### Task to complete
Which lines of the entries below run from the one holding "Task: Select the Mixpanel vendor value" to the one holding "Go to the Options tab", inclusive? Set down exactly those lines and no others.

[Stored data]

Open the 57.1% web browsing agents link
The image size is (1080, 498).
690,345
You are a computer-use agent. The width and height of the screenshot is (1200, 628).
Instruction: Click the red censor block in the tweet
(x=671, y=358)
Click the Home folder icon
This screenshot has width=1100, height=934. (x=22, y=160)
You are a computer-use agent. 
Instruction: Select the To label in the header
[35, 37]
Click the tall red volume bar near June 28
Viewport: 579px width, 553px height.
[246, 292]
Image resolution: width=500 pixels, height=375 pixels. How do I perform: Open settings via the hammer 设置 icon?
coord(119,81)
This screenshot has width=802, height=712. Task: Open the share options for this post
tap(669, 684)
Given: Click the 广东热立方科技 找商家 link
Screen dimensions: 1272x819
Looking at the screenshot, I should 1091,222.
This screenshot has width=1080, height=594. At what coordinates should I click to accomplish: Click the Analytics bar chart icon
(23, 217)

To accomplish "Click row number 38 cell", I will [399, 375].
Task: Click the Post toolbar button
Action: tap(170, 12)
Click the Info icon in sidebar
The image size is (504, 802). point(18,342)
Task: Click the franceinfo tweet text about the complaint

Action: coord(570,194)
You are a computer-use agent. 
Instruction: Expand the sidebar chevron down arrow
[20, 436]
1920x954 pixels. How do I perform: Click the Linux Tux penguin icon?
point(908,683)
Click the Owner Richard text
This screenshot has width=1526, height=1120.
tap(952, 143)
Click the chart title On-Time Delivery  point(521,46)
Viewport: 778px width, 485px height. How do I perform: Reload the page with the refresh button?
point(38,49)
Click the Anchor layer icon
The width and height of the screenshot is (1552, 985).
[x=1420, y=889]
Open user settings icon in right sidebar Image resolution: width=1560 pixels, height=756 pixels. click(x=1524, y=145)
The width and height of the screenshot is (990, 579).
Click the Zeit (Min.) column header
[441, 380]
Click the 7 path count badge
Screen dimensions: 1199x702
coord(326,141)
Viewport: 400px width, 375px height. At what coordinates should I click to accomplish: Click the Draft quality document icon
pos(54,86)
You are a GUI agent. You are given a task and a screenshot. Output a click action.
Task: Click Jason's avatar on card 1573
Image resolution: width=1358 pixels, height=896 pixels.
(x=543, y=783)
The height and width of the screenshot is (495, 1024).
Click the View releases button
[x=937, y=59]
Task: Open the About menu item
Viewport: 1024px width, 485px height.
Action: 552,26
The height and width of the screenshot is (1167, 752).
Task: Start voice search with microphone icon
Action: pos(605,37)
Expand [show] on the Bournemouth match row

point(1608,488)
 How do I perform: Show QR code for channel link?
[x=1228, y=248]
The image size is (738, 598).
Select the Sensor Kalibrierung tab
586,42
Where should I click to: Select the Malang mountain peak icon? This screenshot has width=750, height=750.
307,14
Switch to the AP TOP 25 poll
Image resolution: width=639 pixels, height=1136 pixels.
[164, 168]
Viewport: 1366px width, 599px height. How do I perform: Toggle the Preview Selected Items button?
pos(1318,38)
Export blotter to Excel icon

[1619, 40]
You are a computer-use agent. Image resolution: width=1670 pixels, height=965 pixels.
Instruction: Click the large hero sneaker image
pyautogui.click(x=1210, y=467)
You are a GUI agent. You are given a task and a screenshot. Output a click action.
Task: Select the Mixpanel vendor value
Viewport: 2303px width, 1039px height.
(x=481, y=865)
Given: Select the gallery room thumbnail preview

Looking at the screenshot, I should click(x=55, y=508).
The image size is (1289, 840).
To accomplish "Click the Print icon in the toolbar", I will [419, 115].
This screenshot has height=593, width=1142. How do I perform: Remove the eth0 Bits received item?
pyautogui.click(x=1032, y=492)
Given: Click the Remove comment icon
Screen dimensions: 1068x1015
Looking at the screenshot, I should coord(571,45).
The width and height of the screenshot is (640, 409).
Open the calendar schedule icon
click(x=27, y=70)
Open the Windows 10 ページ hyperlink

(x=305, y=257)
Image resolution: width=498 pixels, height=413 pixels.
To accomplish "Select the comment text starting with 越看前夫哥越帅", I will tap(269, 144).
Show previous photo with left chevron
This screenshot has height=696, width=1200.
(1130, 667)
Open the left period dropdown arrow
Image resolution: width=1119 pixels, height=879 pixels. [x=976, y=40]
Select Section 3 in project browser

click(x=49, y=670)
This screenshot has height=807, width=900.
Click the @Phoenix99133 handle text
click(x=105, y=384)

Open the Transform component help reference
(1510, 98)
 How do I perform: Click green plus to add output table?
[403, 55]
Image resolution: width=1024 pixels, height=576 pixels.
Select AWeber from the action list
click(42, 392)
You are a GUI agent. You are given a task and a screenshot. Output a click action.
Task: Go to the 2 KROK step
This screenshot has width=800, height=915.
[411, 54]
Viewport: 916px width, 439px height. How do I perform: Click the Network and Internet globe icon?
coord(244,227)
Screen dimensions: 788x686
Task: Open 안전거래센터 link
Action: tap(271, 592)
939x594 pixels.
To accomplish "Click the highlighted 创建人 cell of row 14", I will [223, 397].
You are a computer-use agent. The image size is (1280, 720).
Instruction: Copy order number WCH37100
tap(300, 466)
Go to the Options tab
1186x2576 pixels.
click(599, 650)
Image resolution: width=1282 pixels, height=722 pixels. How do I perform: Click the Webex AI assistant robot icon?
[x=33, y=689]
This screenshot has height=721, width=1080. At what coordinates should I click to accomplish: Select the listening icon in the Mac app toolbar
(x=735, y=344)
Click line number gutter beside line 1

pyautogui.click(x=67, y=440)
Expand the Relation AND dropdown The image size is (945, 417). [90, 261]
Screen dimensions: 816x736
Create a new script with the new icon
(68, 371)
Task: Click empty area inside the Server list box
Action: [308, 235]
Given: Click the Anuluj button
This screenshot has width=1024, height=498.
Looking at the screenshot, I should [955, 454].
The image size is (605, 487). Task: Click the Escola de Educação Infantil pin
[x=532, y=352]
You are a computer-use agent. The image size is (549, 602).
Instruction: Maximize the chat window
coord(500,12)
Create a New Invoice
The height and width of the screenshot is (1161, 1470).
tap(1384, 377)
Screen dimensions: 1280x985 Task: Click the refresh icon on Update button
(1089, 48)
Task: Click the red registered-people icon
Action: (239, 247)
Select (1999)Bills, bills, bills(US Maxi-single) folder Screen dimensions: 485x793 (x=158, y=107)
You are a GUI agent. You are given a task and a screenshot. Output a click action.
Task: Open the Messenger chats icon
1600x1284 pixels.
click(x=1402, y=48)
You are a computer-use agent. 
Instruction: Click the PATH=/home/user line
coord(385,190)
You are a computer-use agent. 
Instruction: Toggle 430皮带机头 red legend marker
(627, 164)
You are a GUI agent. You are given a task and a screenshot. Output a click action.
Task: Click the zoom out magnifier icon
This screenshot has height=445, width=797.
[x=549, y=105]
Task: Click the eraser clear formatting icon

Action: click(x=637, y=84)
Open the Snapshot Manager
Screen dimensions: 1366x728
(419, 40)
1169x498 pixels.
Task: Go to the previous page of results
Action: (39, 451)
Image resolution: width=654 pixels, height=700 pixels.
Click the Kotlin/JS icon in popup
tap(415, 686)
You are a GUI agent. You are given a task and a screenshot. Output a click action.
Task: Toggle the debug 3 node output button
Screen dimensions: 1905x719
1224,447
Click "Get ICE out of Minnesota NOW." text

### Reply to the task
Task: Select the Mixpanel vendor value
Viewport: 2303px width, 1039px height.
(x=481, y=865)
Given: Select the gallery room thumbnail preview

Looking at the screenshot, I should click(x=55, y=508).
The image size is (1289, 840).
To accomplish "Click the Print icon in the toolbar", I will [419, 115].
This screenshot has height=593, width=1142. How do I perform: Remove the eth0 Bits received item?
pyautogui.click(x=1032, y=492)
Given: Click the Remove comment icon
Screen dimensions: 1068x1015
Looking at the screenshot, I should coord(571,45).
The width and height of the screenshot is (640, 409).
Open the calendar schedule icon
click(x=27, y=70)
Open the Windows 10 ページ hyperlink

(x=305, y=257)
Image resolution: width=498 pixels, height=413 pixels.
To accomplish "Select the comment text starting with 越看前夫哥越帅", I will tap(269, 144).
Show previous photo with left chevron
This screenshot has height=696, width=1200.
(1130, 667)
Open the left period dropdown arrow
Image resolution: width=1119 pixels, height=879 pixels. [x=976, y=40]
Select Section 3 in project browser

click(x=49, y=670)
This screenshot has height=807, width=900.
Click the @Phoenix99133 handle text
click(x=105, y=384)

Open the Transform component help reference
(1510, 98)
 How do I perform: Click green plus to add output table?
[403, 55]
Image resolution: width=1024 pixels, height=576 pixels.
Select AWeber from the action list
click(42, 392)
You are a GUI agent. You are given a task and a screenshot. Output a click action.
Task: Go to the 2 KROK step
This screenshot has width=800, height=915.
[411, 54]
Viewport: 916px width, 439px height. How do I perform: Click the Network and Internet globe icon?
coord(244,227)
Screen dimensions: 788x686
Task: Open 안전거래센터 link
Action: tap(271, 592)
939x594 pixels.
To accomplish "Click the highlighted 创建人 cell of row 14", I will [223, 397].
You are a computer-use agent. The image size is (1280, 720).
Instruction: Copy order number WCH37100
tap(300, 466)
Go to the Options tab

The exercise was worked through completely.